住宅ローンと不動産投資ローンの違い
住宅ローンと不動産投資ローンはともに、不動産に関する融資ですが、その目的は、自分が住むための不動産なのか、もしくは、他人に貸して利益を得ることを目的として購入する不動産なのかという、目的の違いです。
この大前提の違いがあるため、二者は全く異なる特徴を持っています。
返済原資
住宅ローンでは基本的には、借主の毎月の給与収入や事業収入、つまり、返済原資は「本業の収入」です。
一方で、不動産投資ローンでは、主な返済原資は「入居者からの家賃」となります。この点が大きく異なります。
融資の審査
住宅ローンの返済原資は、個人の収入でした。
よって、金融機関が融資の審査をする際、年齢、年収、勤務先の規模や契約形態、勤続年数、返済能力、信用情報といった「個人の属性」を元に返済能力の有無や融資額を決定します。
一方、不動産逃投資ローンの場合でも、もちろん、個人の属性は大きな審査項目ですが、それに加えて、返済原資が家賃収入であるため、「物件の収益性・事業性」なども審査されます。
金利
一般的に、住宅ローンよりも、不動産投資ローンの金利の方が高くなります。
■フラット35と賃貸住宅融資(35年)金利推移
(住宅金融支援機構より作成)
上記グラフの通り、住宅金融支援機構のフラット35と賃貸住宅融資の推移を見ても、かなりの差があるのが分かります。
どうして、このように差があるのでしょうか?住宅ローンは、借主の毎月の収入が返済原資となるのに比べて、不動産投資ローンは入居者からの家賃収入が返済原資となります。
もし、入居者に家賃を滞納される、空室が続いてしまうなどの理由で家賃収入が減ると金融機関は滞納されるリスクが高くなります。
また、住宅ローンは、万が一、返済が出来なくなった場合、住む家を失ってしまいますが、不動産投資ローンは、もしも、貸し倒れとなった場合でも、生活基盤を失う恐れがないという、危機感の違いもあると言えます。

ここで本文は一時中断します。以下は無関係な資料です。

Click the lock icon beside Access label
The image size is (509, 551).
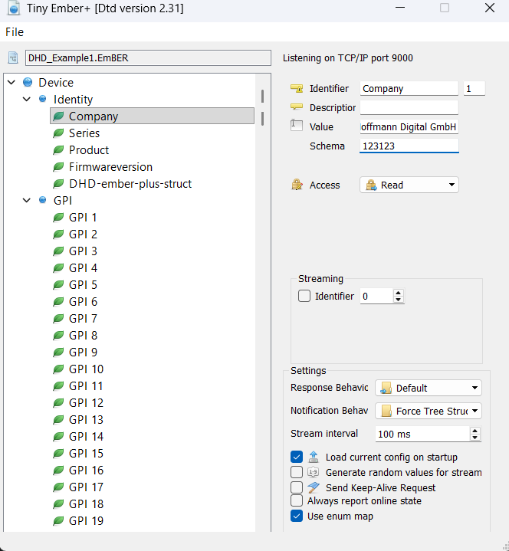pos(297,185)
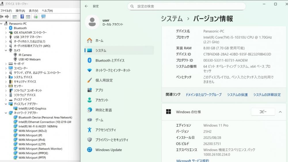
Task: Click the システムの保護 link
Action: coord(237,95)
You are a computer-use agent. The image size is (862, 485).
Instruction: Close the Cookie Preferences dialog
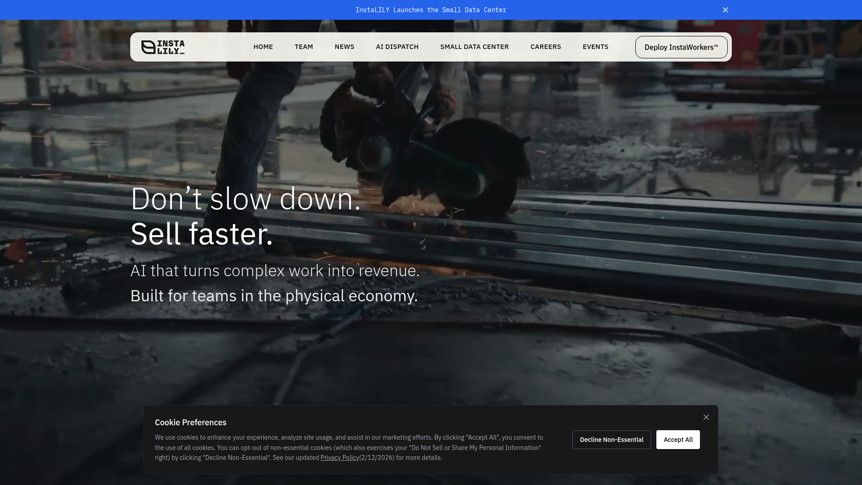[706, 417]
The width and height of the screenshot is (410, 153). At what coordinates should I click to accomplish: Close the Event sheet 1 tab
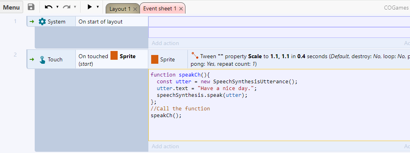coord(180,9)
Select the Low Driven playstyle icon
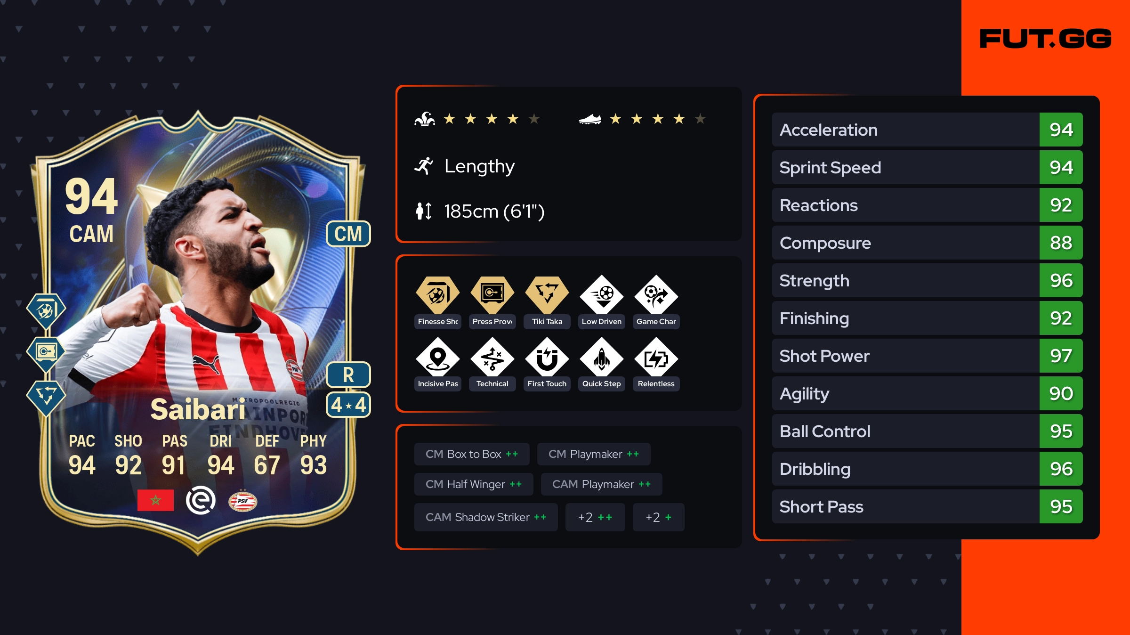The height and width of the screenshot is (635, 1130). point(601,295)
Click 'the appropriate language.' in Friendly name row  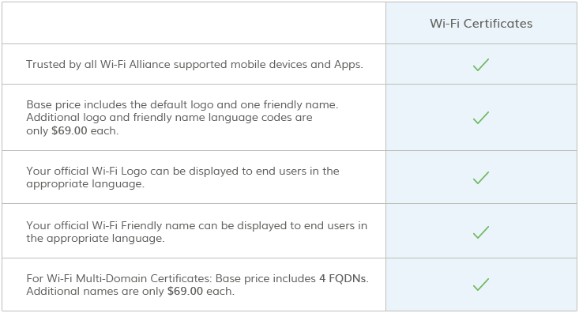pos(96,238)
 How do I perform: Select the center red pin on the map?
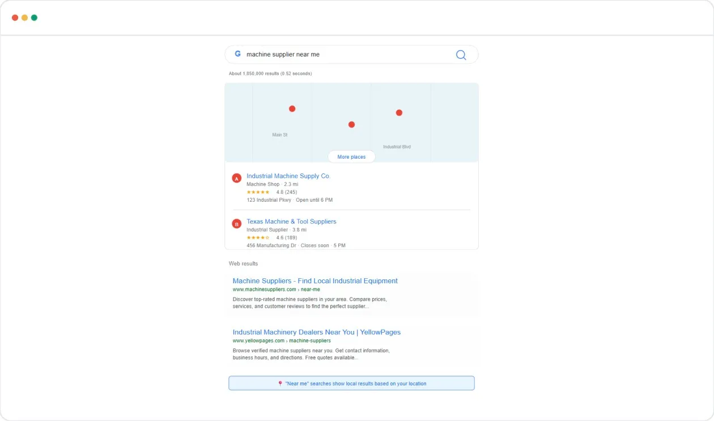[x=351, y=124]
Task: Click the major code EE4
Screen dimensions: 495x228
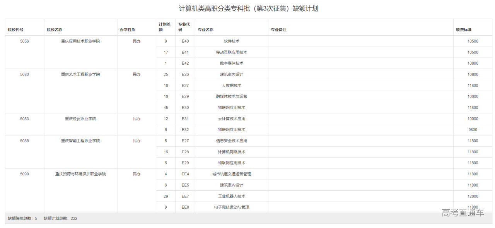Action: (185, 174)
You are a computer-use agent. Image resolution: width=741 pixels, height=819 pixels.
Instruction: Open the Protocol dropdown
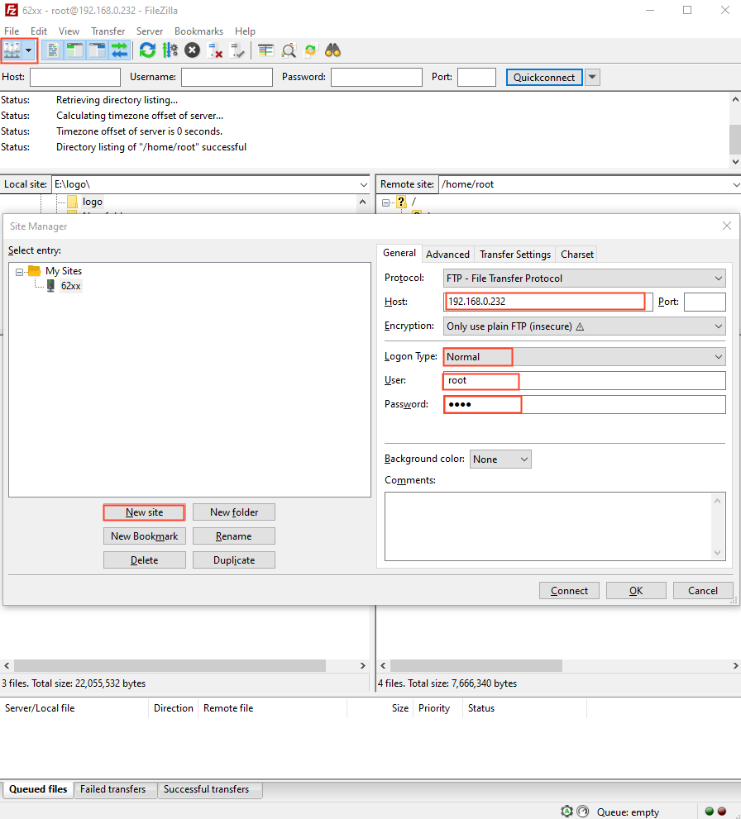pyautogui.click(x=584, y=279)
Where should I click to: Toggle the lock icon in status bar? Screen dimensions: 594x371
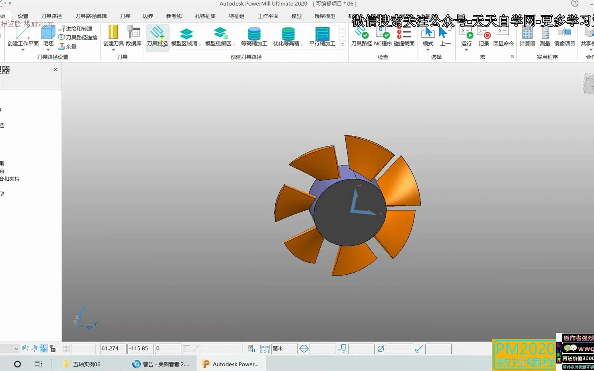53,349
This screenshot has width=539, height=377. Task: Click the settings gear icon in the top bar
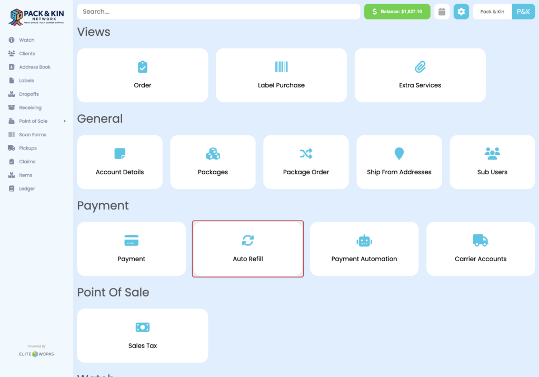[461, 11]
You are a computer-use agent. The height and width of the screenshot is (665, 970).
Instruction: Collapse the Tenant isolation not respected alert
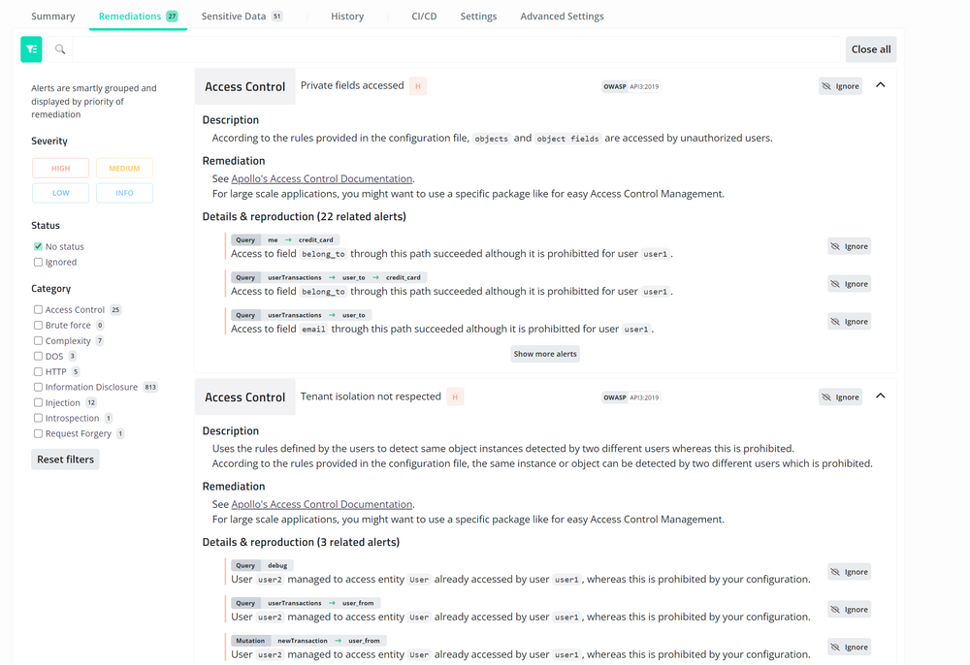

このリスクの違いが金利の差となっています。つまり、不動産投資ローンは、住宅ローンに比べてリスクが高いため金利も高めに設定されているのです。
どちらを先に組むべきなのか
ここまで住宅ローンと不動産投資ローンの違いを見て来ました。それでは、住宅ローンと不動産投資ローンを同時に組むことはできないのでしょうか?
結論から申し上げると、併用することも可能です。しかし、先に組んだ方のローンが、次に組むローンに影響を与えることは確かなので、審査に通過できない場合や、融資限度額が大きく減額されてしまう可能性がありますので、注意が必要です。
それでは、どちらを先行で組むべきなのでしょうか?
不動産投資ローン先行のメリットとデメリット
まずは、不動産投資ローンを先に組んだ場合です。多くの金融機関は不動産投資で得た収益も年収に含めることが出来るので、あとで住宅ローンを組みやすくなる点がメリットと言えます。
また、一般的に、不動産投資ローンの方が住宅ローンよりも審査が厳しくなるのですが、その際に、もし、先に組んだ住宅ローンの残債が担保評価額より低い状態では、不動産投資用ローンの審査に通る可能性は低くなってしまいます。先に不動産投資ローンを組んでおけば、避けることが出来ます。
しかし、これらは不動産投資が事業としてうまく回っているのが大前提となります。
この点は、不動産投資ローンを先に組むデメリットにもなりますが、後のち、マイホームと思いながら、不動産投資を先に始めたが、うまくいかなかったとなると、借入れ額も縮小し、マイホームの自由度も下がってしまう可能性もでてきます。
住宅ローン先行のメリットとデメリット
住宅ローンを先に組むメリットは、自分の住まいをより理想形に近づけることが出来る点です。
不動産投資ローンを先に組んでいた場合は、もし、その不動産投資事業がうまく行ってなかったら、融資金額が減ってしまう可能性があります。
家族の今後の生活のために、理想のエリアで理想の暮らしを送りたいと思っている場合は、住宅ローンを先に組んだ方が、自由度が上がると言えます。
しかし、住宅ローンを先に組んだ場合、いざ、不動産投資をしようとなった場合、自宅から収益が上がるわけではないので、単純な既存借入と見なされやすくなります。
借入れ可能額が縮小するどころか、借入れが出来ない場合もあるので注意が必要です。
マイホームが先か不動産投資が先か…
答えは人それぞれです。いつか不動産投資にチャレンジしてみたいと思っている方は、住宅ローンを組む前に、自身の属性からどの程度借りることが出来るのかをしっかりと検討する必要があります。